Who knows? I'm tired of wondering. I like to be
informed, but can't seem to get any answers.
I have began to wonder whether there are any answers.
I wonder if I'm just not asking the right questions.
Although, I heard someone say today that even if you
ask all the right questions you might still not get an
answer. :( No guarantees. :( Patience? Persistence?
Perseverance? Do I have to go to medical school?
There's probably a book out there, I just have to find
it? Some people can just follow orders, I like to know
how 'things' work. It would make accepting some of the
these side effects easier, if I know what was causing
them. Is blind acceptance the answer? Ignorance is

Three years ago, I lost confidence/trust in my pdoc
when I told him that the Nortriptyline was making me
tachycardic, and he poo pooed the idea and told me that
I was just anxious. :( Give me a break. I know when
I'm anxious. I know what my normal heart rate is. Why
couldn't he just say that one of the possible side
effects of Nortriptyline is increased heart rate,
instead of ignoring what I was saying? Seems like he
was/is in denial. I lost trust in his ability to tell
me the truth (especially on something so simple).
End of story. Confidence lost. I can handle the truth.
Did he believe what he was saying? Onward....

In my case, the thought stopping properties of Prozac
were welcome at first because I couldn't have the same
negative, repetitive thoughts (and believe you me I
tried to have them because that was what I was used to.
But, it was liking to trying to pass a large turd...I
was trying to squeeze out a negative thought (smile)).
So, at first, I was kinda pleased, but then was not so
pleased when I realized that not only couldn't have the
negative thoughts but that it was hard just having any
thoughts. There was a void, and I was hoping for some
new thoughts to fill the void, but it was slow in
happening. And the prozac made me feel this low grade
agitation, which I tired of, a constant
gnawing/grinding feeling.

I know I probably need to find a support group to talk
about this. That is to say, that this probably isn't
the right place. next ponderance/question is.
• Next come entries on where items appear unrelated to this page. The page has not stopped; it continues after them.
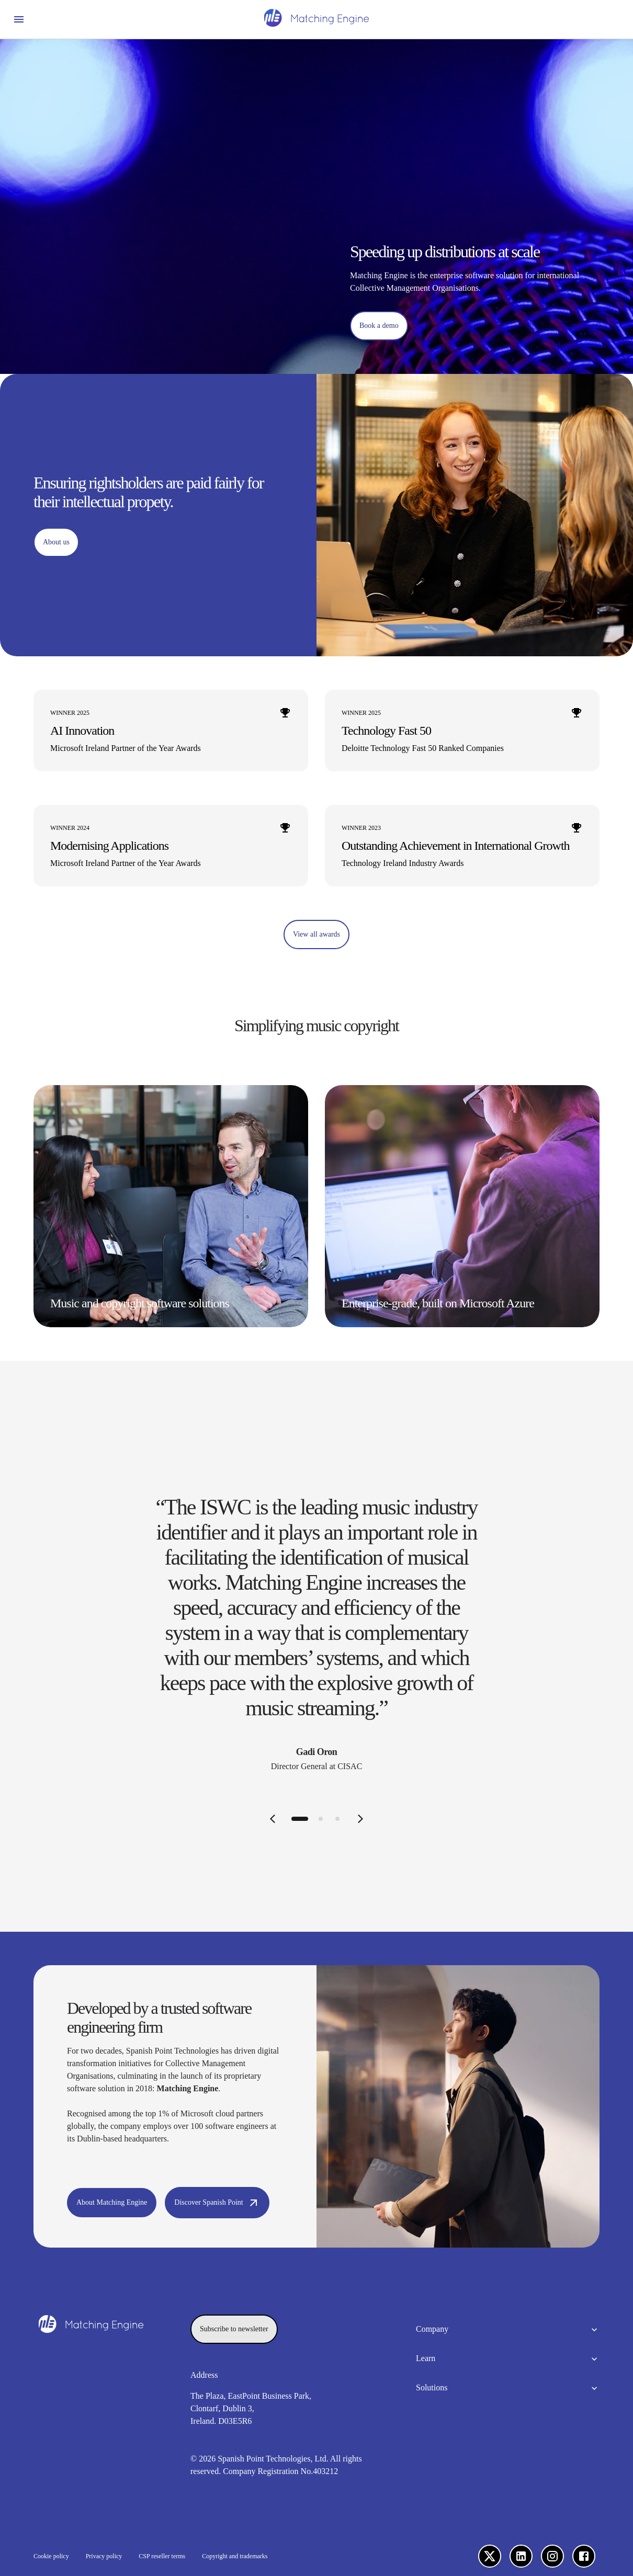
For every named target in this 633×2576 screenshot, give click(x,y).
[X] (489, 2556)
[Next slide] (360, 1818)
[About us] (56, 542)
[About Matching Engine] (111, 2202)
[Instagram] (552, 2556)
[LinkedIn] (521, 2556)
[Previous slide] (272, 1818)
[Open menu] (18, 19)
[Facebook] (583, 2556)
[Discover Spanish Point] (217, 2202)
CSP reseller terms (162, 2556)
Is there a 'relearning process' with these ADs? If
you've lived your life (28 years) with untreated
chronic depression intermixed with major depression
and then go on ADs long term, does altered brain
chemistry change things to make a person feel like they
are 'starting over'? I've think I noticed that life is
somehow different and I've had to 'relearn' some things
I already knew. I know this is vague. I'd like to be
more specific, but... I know that schizophrenics have
to go through a relearning process because they some-
times lose the ability to perform the simplest, routine
task they've known how to do for years (take a bath,
fix a meal, etc.). Could it be that if ADs improve
one's cognitive functioning, the world is 'anew', then
one has to relearn alot of the old stuff? Maybe not to the
degree that schizophrenics have to relearn, but still
to some lesser degree? Is this a real 'phenomenom' or
am I making it up?

I know you are out there. I can hear you breathing.